Print the listing in full, exactly as it stands.

***** Extracted records

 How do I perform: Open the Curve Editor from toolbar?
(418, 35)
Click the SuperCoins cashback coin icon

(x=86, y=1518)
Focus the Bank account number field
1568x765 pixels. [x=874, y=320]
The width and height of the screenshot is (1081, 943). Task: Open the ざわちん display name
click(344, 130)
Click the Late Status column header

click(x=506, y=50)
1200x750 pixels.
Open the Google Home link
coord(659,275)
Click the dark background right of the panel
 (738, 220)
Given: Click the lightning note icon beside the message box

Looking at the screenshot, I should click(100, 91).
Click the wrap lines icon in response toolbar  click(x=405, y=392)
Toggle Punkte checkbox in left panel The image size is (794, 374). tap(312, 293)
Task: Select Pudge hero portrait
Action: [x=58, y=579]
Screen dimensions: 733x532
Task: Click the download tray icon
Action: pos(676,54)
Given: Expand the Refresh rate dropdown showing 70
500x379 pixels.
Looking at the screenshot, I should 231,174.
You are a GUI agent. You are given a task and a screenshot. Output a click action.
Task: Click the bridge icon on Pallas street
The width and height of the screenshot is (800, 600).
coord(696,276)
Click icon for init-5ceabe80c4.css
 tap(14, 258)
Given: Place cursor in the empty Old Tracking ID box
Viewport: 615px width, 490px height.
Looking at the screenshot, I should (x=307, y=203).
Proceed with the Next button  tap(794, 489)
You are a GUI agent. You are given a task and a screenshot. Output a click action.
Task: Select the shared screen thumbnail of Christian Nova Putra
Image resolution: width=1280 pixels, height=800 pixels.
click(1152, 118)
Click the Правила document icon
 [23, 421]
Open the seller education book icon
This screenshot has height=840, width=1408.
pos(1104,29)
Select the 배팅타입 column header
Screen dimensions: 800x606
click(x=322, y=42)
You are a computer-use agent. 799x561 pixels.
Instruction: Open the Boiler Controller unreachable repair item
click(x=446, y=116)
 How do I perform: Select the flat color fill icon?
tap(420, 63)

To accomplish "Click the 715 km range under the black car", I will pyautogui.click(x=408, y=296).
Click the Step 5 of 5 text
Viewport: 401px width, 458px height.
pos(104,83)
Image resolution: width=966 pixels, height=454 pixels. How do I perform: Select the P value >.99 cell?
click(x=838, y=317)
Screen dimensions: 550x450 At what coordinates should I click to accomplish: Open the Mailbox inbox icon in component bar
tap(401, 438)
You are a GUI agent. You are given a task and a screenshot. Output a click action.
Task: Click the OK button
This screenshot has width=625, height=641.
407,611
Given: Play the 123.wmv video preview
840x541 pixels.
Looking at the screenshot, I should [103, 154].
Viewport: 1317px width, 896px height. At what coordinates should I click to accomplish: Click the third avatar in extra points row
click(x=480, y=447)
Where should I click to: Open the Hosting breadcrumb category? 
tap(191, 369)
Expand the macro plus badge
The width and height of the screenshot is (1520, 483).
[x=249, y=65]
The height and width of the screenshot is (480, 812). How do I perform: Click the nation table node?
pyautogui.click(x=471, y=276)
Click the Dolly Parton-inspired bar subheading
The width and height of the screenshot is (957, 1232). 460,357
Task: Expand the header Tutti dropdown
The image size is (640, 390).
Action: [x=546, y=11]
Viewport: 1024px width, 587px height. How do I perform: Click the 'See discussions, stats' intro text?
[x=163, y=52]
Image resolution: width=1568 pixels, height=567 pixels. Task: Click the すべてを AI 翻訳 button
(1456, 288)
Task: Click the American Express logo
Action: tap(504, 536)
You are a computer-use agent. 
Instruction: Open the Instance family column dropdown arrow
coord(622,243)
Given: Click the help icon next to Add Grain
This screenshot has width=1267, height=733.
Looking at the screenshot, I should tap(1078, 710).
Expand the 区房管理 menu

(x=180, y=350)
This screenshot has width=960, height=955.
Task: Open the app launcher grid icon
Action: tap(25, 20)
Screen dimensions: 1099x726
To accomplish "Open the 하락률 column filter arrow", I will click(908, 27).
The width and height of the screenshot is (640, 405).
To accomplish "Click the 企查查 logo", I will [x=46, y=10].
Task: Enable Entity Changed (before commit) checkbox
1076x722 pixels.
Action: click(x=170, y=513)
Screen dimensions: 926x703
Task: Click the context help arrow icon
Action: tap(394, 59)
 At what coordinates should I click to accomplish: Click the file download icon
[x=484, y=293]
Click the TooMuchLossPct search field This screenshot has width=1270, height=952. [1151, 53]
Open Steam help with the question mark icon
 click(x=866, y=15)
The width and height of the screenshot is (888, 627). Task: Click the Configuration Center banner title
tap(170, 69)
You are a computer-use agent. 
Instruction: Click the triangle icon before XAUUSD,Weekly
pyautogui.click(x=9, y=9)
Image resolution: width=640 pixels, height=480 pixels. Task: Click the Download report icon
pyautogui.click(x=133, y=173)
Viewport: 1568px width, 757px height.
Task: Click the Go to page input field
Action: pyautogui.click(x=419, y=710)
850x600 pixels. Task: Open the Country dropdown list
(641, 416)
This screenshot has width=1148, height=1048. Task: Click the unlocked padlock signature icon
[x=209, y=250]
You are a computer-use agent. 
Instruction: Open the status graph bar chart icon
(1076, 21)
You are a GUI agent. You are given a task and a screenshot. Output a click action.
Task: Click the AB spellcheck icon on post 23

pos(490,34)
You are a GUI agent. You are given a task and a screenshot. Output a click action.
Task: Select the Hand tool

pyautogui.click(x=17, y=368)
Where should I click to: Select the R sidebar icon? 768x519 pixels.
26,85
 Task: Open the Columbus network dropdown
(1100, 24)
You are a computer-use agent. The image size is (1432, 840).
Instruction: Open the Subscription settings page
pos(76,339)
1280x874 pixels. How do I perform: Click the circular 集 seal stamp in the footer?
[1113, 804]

**********

**Your solution:**
 How do I perform: Open the Curve Editor from toolbar?
(418, 35)
Click the SuperCoins cashback coin icon

(x=86, y=1518)
Focus the Bank account number field
1568x765 pixels. [x=874, y=320]
The width and height of the screenshot is (1081, 943). Task: Open the ざわちん display name
click(344, 130)
Click the Late Status column header

click(x=506, y=50)
1200x750 pixels.
Open the Google Home link
coord(659,275)
Click the dark background right of the panel
 (738, 220)
Given: Click the lightning note icon beside the message box

Looking at the screenshot, I should click(100, 91).
Click the wrap lines icon in response toolbar  click(x=405, y=392)
Toggle Punkte checkbox in left panel The image size is (794, 374). tap(312, 293)
Task: Select Pudge hero portrait
Action: [x=58, y=579]
Screen dimensions: 733x532
Task: Click the download tray icon
Action: pos(676,54)
Given: Expand the Refresh rate dropdown showing 70
500x379 pixels.
Looking at the screenshot, I should 231,174.
You are a GUI agent. You are given a task and a screenshot. Output a click action.
Task: Click the bridge icon on Pallas street
The width and height of the screenshot is (800, 600).
coord(696,276)
Click icon for init-5ceabe80c4.css
 tap(14, 258)
Given: Place cursor in the empty Old Tracking ID box
Viewport: 615px width, 490px height.
Looking at the screenshot, I should (x=307, y=203).
Proceed with the Next button  tap(794, 489)
You are a GUI agent. You are given a task and a screenshot. Output a click action.
Task: Select the shared screen thumbnail of Christian Nova Putra
Image resolution: width=1280 pixels, height=800 pixels.
click(1152, 118)
Click the Правила document icon
 [23, 421]
Open the seller education book icon
This screenshot has height=840, width=1408.
pos(1104,29)
Select the 배팅타입 column header
Screen dimensions: 800x606
click(x=322, y=42)
You are a computer-use agent. 799x561 pixels.
Instruction: Open the Boiler Controller unreachable repair item
click(x=446, y=116)
 How do I perform: Select the flat color fill icon?
tap(420, 63)

To accomplish "Click the 715 km range under the black car", I will pyautogui.click(x=408, y=296).
Click the Step 5 of 5 text
Viewport: 401px width, 458px height.
pos(104,83)
Image resolution: width=966 pixels, height=454 pixels. How do I perform: Select the P value >.99 cell?
click(x=838, y=317)
Screen dimensions: 550x450 At what coordinates should I click to accomplish: Open the Mailbox inbox icon in component bar
tap(401, 438)
You are a GUI agent. You are given a task and a screenshot. Output a click action.
Task: Click the OK button
This screenshot has width=625, height=641.
407,611
Given: Play the 123.wmv video preview
840x541 pixels.
Looking at the screenshot, I should [103, 154].
Viewport: 1317px width, 896px height. At what coordinates should I click to accomplish: Click the third avatar in extra points row
click(x=480, y=447)
Where should I click to: Open the Hosting breadcrumb category? 
tap(191, 369)
Expand the macro plus badge
The width and height of the screenshot is (1520, 483).
[x=249, y=65]
The height and width of the screenshot is (480, 812). How do I perform: Click the nation table node?
pyautogui.click(x=471, y=276)
Click the Dolly Parton-inspired bar subheading
The width and height of the screenshot is (957, 1232). 460,357
Task: Expand the header Tutti dropdown
The image size is (640, 390).
Action: [x=546, y=11]
Viewport: 1024px width, 587px height. How do I perform: Click the 'See discussions, stats' intro text?
[x=163, y=52]
Image resolution: width=1568 pixels, height=567 pixels. Task: Click the すべてを AI 翻訳 button
(1456, 288)
Task: Click the American Express logo
Action: tap(504, 536)
You are a computer-use agent. 
Instruction: Open the Instance family column dropdown arrow
coord(622,243)
Given: Click the help icon next to Add Grain
This screenshot has width=1267, height=733.
Looking at the screenshot, I should tap(1078, 710).
Expand the 区房管理 menu

(x=180, y=350)
This screenshot has width=960, height=955.
Task: Open the app launcher grid icon
Action: tap(25, 20)
Screen dimensions: 1099x726
To accomplish "Open the 하락률 column filter arrow", I will click(908, 27).
The width and height of the screenshot is (640, 405).
To accomplish "Click the 企查查 logo", I will [x=46, y=10].
Task: Enable Entity Changed (before commit) checkbox
1076x722 pixels.
Action: click(x=170, y=513)
Screen dimensions: 926x703
Task: Click the context help arrow icon
Action: tap(394, 59)
 At what coordinates should I click to accomplish: Click the file download icon
[x=484, y=293]
Click the TooMuchLossPct search field This screenshot has width=1270, height=952. [1151, 53]
Open Steam help with the question mark icon
 click(x=866, y=15)
The width and height of the screenshot is (888, 627). Task: Click the Configuration Center banner title
tap(170, 69)
You are a computer-use agent. 
Instruction: Click the triangle icon before XAUUSD,Weekly
pyautogui.click(x=9, y=9)
Image resolution: width=640 pixels, height=480 pixels. Task: Click the Download report icon
pyautogui.click(x=133, y=173)
Viewport: 1568px width, 757px height.
Task: Click the Go to page input field
Action: pyautogui.click(x=419, y=710)
850x600 pixels. Task: Open the Country dropdown list
(641, 416)
This screenshot has width=1148, height=1048. Task: Click the unlocked padlock signature icon
[x=209, y=250]
You are a computer-use agent. 
Instruction: Open the status graph bar chart icon
(1076, 21)
You are a GUI agent. You are given a task and a screenshot. Output a click action.
Task: Click the AB spellcheck icon on post 23

pos(490,34)
You are a GUI agent. You are given a task and a screenshot. Output a click action.
Task: Select the Hand tool

pyautogui.click(x=17, y=368)
Where should I click to: Select the R sidebar icon? 768x519 pixels.
26,85
 Task: Open the Columbus network dropdown
(1100, 24)
You are a computer-use agent. The image size is (1432, 840).
Instruction: Open the Subscription settings page
pos(76,339)
1280x874 pixels. How do I perform: Click the circular 集 seal stamp in the footer?
[1113, 804]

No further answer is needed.